Breaking Changes

New Defaults

Previously, defaults like schema and catalog were set at the workspace level or at the includes path level like so:

workspace:
  ...
  dialect: snowflake
  preprocessor: all
  default-schema: public
  default-catalog: analytics
  includes:
    ...
    - path: models/raw/
      default-schema: raw-schema
      default-catalog: raw

Now, all defaults are set under a defaults block. The above configuration would now look like this:

workspace:
  ...
  defaults:
    schema: public
    catalog: analytics
    dialect: snowflake
    preprocessor: all
  includes:
    ...
    - path: models/raw/
      defaults:
        schema: raw-schema
        catalog: raw

The dialect and preprocessor properties, which were previously set at the workspace level, should now be set under defaults as well.
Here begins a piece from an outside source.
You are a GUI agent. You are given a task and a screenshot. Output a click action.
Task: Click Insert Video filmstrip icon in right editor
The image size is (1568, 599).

For a full list of new defaults available, see the YML reference

New Authentication Paradigm

SDF YML now supports a Credential Block. This block is used to define credentials for various providers and various compute platforms.

Just like before, you’ll still be able to authenticate to your compute provider with the sdf auth login <provider> command, however now a credential SDF YML block will be created upon successful login. This will store the credentials in ~/.sdf/credentials/. By default, they will be stored in a file named <provider>-default.sdf.yml. However, sdf auth login <provider> now support a name parameter which will allow you to name the credential file. This will become important for referencing the credential from provider blocks (see below).
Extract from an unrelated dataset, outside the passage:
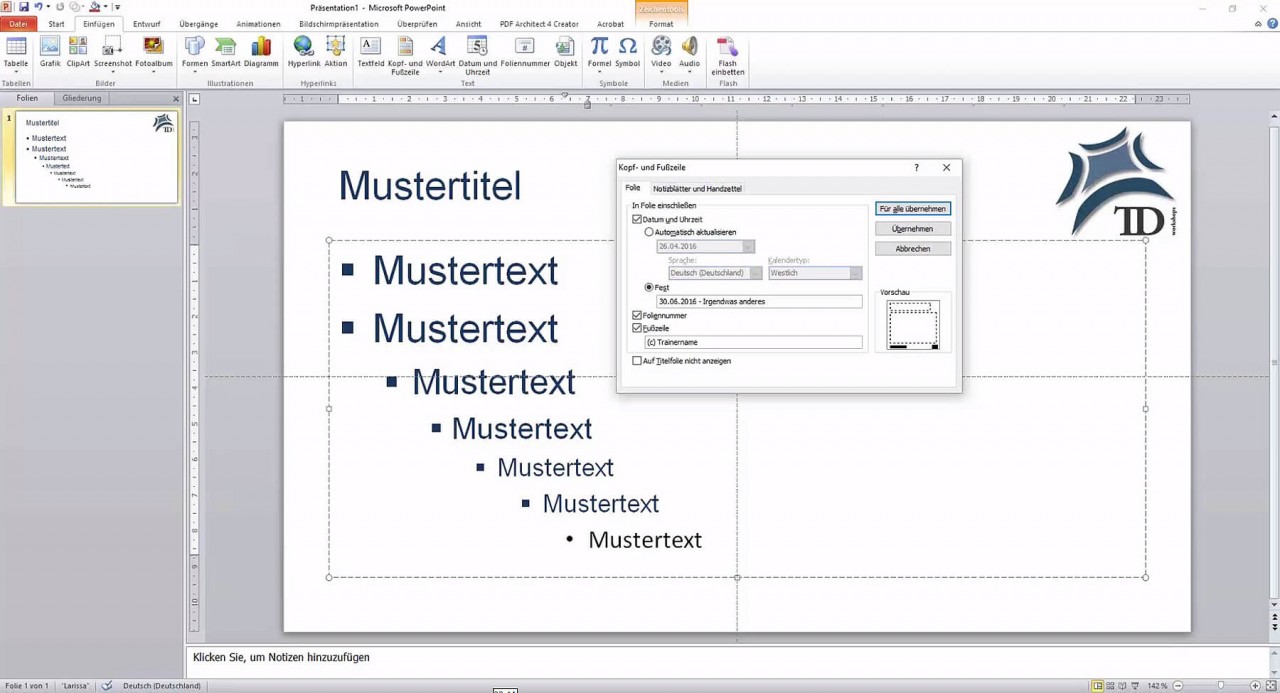Switch to 'Notizblätter und Handzettel' tab

click(x=697, y=188)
Due to this update, you will need to re-authenticate to your compute provider after upgrading to 1.2.

  • If on snowflake, follow the steps here
  • If on Redshift, follow the steps here

New Provider Configuration

Providers are now more powerful than ever! With new features like systematic renaming per source and the ability to use different credentials for different providers, the provider configuration has undergone a serious upgrade.

The provider block now supports a credential field which allows you to specify which credential to use for a given provider. After logging in with the command above, you can reference the credential by name in the provider block. If you logged in above and did not pass a name, the credential will be named <provider>-default and it will be used by default in the provider block if the provider’s type (i.e. snowflake, redshift, etc.) matches the credential’s type.

In terms of breaking changes, the provider configuration is now a sub property of the workspace block. Previously, it was a top level property.

If you have a provider block like this:

provider:
  type: snowflake
  sources: 
    - apress

Assuming the credential this provider requires was created without a name, it should now look like this:

workspace:
  ...
  providers:
    - type: snowflake
      sources: 
        - pattern: apress.*.*

If you gave the credential a name, let’s say snowflake-creds, it should look like this:

workspace:
  ...
  providers:
    - type: snowflake
      credential: snowflake-creds
      sources: 
        - pattern: apress.*.*

Specifying the database name alone no longer works as shorthand. In order to fetch all schemas and tables from a database, you must use the wildcard syntax <database-name>.*.*.

Goodbye Code Contracts and Code Reports

In an effort to simplify our nomenclature, we’ve renamed Code Contracts to Checks and Code Reports to Reports. In terms of breaking changes, the code-contracts and code-reports include types have now been replaced with checks and reports respectively.

If you currently have a workspace with includes paths like so:

workspace:
  ...
  includes:
    ...
  - path: reports
    type: code-report
  - path: checks 
    type: code-contract

You’ll now need to update your workspace to look like this:

workspace:
  ...
  includes:
    ...
  - path: reports
    type: report
  - path: checks 
    type: check

No More Seeds for Compilation

Since we now have the table providers, the schema for seeds will be hydrated by the provider, and does not need to be inferred from the data by SDF.

If you currently have seeds in your workspace like so:

---
table:
  name: apress.public.raw_customers
  location: seeds/raw_customers.csv
  file-format: csv
  with-header: true

---
table:
  name: apress.public.raw_orderitems
  location: seeds/raw_orderitems.csv
  file-format: csv
  with-header: true

---
table:
  name: apress.public.raw_orders
  location: seeds/raw_orders.csv
  file-format: csv
  with-header: true

You can remove them as long as the database they are materialized to is included in one of your provider blocks.

SDF improved its type inference for data directly, and this creates some discrepancies between compute types in Snowflake, Redshift, and locally inferred. If you have a seed that is not being hydrated by the provider, you can add it back to the workspace as a table, but it may run into type coercion errors in rare cases. As such, we recommend pulling schemas for seeds directly from the provider for static use cases.

sdf seed is coming soon which will enable you to materialize data locally as a seed in your remote compute provider.